==== Data for this exercise ====

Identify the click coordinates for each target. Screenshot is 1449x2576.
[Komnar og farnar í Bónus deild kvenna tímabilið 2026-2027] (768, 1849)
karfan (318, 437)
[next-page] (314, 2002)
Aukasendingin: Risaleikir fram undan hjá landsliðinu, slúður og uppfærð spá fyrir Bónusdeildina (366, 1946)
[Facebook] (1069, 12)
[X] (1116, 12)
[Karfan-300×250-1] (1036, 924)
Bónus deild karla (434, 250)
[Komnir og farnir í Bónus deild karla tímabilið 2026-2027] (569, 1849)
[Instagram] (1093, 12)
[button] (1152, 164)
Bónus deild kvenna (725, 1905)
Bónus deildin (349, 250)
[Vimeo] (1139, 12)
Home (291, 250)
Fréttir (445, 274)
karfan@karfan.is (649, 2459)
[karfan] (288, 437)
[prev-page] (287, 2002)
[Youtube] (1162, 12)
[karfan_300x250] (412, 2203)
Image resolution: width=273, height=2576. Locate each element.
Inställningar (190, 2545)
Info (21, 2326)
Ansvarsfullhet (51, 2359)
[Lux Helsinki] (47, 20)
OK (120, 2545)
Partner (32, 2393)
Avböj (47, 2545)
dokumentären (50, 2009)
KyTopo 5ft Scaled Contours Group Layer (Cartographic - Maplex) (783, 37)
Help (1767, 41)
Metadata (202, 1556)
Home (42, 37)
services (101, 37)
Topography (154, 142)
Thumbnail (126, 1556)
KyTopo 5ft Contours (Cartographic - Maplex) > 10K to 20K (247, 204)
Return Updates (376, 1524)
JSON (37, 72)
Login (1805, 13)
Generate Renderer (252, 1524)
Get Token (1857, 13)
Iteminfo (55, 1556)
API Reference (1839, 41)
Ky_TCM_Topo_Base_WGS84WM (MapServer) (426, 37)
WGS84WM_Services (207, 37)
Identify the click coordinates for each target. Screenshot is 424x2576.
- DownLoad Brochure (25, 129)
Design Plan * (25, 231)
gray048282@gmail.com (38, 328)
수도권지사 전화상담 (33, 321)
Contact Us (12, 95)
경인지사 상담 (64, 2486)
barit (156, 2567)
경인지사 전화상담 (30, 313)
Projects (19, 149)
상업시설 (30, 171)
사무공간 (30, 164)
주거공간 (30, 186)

====

The entries above must be repeated word for word.

▶ _Reply_
Identify the click coordinates for each target. Screenshot is 1449x2576.
[Komnar og farnar í Bónus deild kvenna tímabilið 2026-2027] (768, 1849)
karfan (318, 437)
[next-page] (314, 2002)
Aukasendingin: Risaleikir fram undan hjá landsliðinu, slúður og uppfærð spá fyrir Bónusdeildina (366, 1946)
[Facebook] (1069, 12)
[X] (1116, 12)
[Karfan-300×250-1] (1036, 924)
Bónus deild karla (434, 250)
[Komnir og farnir í Bónus deild karla tímabilið 2026-2027] (569, 1849)
[Instagram] (1093, 12)
[button] (1152, 164)
Bónus deild kvenna (725, 1905)
Bónus deildin (349, 250)
[Vimeo] (1139, 12)
Home (291, 250)
Fréttir (445, 274)
karfan@karfan.is (649, 2459)
[karfan] (288, 437)
[prev-page] (287, 2002)
[Youtube] (1162, 12)
[karfan_300x250] (412, 2203)
Image resolution: width=273, height=2576. Locate each element.
Inställningar (190, 2545)
Info (21, 2326)
Ansvarsfullhet (51, 2359)
[Lux Helsinki] (47, 20)
OK (120, 2545)
Partner (32, 2393)
Avböj (47, 2545)
dokumentären (50, 2009)
KyTopo 5ft Scaled Contours Group Layer (Cartographic - Maplex) (783, 37)
Help (1767, 41)
Metadata (202, 1556)
Home (42, 37)
services (101, 37)
Topography (154, 142)
Thumbnail (126, 1556)
KyTopo 5ft Contours (Cartographic - Maplex) > 10K to 20K (247, 204)
Return Updates (376, 1524)
JSON (37, 72)
Login (1805, 13)
Generate Renderer (252, 1524)
Get Token (1857, 13)
Iteminfo (55, 1556)
API Reference (1839, 41)
Ky_TCM_Topo_Base_WGS84WM (MapServer) (426, 37)
WGS84WM_Services (207, 37)
Identify the click coordinates for each target. Screenshot is 424x2576.
- DownLoad Brochure (25, 129)
Design Plan * (25, 231)
gray048282@gmail.com (38, 328)
수도권지사 전화상담 (33, 321)
Contact Us (12, 95)
경인지사 상담 (64, 2486)
barit (156, 2567)
경인지사 전화상담 (30, 313)
Projects (19, 149)
상업시설 (30, 171)
사무공간 (30, 164)
주거공간 (30, 186)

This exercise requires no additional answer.